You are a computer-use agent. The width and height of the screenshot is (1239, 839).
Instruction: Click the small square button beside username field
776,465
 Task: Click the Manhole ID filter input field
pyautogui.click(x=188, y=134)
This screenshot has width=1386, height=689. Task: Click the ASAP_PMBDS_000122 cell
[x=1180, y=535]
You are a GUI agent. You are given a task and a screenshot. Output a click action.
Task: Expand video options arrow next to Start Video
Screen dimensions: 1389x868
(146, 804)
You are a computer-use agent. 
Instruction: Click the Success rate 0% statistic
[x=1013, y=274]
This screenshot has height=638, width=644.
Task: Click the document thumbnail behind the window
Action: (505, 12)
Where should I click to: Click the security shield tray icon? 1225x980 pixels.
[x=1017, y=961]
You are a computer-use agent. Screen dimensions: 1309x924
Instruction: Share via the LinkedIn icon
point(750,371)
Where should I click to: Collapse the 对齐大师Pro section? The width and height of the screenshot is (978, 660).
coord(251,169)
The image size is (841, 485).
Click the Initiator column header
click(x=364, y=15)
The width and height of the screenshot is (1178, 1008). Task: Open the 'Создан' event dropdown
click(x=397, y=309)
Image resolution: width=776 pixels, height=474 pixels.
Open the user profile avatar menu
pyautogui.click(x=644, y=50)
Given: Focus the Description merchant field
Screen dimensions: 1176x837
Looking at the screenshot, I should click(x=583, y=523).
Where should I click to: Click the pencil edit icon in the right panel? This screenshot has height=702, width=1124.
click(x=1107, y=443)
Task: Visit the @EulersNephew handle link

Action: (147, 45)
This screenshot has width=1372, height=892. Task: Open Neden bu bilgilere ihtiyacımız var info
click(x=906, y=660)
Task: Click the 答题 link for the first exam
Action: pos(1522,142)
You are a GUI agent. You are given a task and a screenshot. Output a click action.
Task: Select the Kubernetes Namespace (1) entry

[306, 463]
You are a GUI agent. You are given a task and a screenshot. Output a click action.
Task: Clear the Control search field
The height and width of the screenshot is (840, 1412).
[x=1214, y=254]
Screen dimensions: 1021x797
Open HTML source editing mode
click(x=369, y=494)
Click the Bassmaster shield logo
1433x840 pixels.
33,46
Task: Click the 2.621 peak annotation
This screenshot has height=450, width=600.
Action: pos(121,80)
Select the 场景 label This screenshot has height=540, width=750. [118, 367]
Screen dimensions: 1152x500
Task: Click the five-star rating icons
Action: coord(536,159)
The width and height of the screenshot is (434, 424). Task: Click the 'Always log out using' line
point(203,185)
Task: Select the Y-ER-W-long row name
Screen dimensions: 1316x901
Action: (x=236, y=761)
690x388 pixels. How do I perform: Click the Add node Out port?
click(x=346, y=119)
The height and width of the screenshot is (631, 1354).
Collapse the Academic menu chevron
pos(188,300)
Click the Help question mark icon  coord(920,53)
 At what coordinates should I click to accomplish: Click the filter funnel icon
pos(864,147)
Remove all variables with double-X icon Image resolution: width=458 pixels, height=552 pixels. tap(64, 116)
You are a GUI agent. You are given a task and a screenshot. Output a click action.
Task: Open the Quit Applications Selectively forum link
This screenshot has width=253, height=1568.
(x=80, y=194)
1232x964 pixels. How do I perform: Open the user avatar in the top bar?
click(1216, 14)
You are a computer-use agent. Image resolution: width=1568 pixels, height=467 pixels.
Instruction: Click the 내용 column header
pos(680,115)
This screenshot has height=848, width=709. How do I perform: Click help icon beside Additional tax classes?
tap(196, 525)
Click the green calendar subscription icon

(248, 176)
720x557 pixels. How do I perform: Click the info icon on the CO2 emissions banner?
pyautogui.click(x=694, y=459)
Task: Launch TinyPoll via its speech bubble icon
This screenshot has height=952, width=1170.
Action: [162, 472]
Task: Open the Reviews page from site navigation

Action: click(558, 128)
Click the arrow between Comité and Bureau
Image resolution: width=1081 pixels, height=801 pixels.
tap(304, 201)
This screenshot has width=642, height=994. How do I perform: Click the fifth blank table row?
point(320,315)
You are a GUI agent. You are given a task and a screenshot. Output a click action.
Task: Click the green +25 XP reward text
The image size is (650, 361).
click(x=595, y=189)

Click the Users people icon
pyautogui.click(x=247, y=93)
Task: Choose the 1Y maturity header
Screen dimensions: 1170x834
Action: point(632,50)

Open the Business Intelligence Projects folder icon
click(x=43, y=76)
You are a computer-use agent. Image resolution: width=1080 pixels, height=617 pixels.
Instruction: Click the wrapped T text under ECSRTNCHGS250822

= = = = =

* WORK REQUIRED *
Copy out each line carrying the string "text" from the data.

* PROBLEM SOLUTION *
Task: Click the green +25 XP reward text
Instruction: Click the wrapped T text under ECSRTNCHGS250822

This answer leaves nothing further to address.